The Salva Guardia (from Italian salvaguardia for protection, preservation and guardia for guards, guards) was a letter of protection and safe conduct that was originally awarded by the German emperor.
The simplest forms of the Salva Guardia were a letter of safe conduct , which was supposed to enable merchants and ambassadors to safely cross border or front lines, and a letter of protection that forbade attacks on buildings and settlements. Failure to do so was subject to penalty and imperial disgrace. From the Thirty Years' War to the beginning of the 20th century, permits approved by a commander and deployed guards were referred to as Salvaguardia or French Sauvegarde .

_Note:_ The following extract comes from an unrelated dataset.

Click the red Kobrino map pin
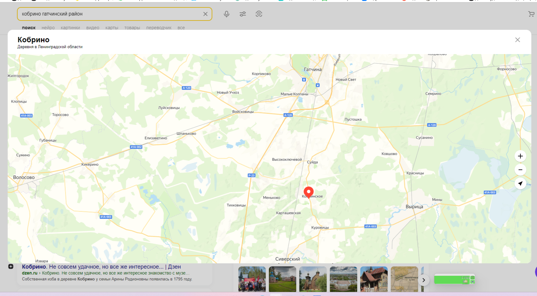This screenshot has height=296, width=537. (x=308, y=192)
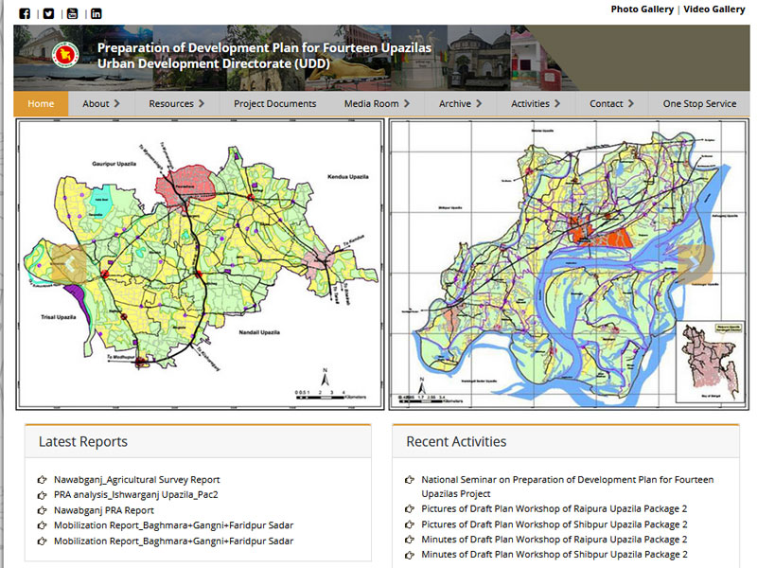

With the Schwarzer Adler-Privilegium or Salva Guardia-Privilegium , individuals, families and corporations were placed under the protection of the emperor and the empire in a hereditary or permanent way . The term Schwarzer Adler-Privilegium describes figuratively the right to post the imperial eagle or a corresponding coat of arms on one's own land and property in order to indicate to the outside world the protection and privileges. These consisted of freedom of billeting , protection from incarceration and special rights with regard to customs duties, taxes and jurisdiction.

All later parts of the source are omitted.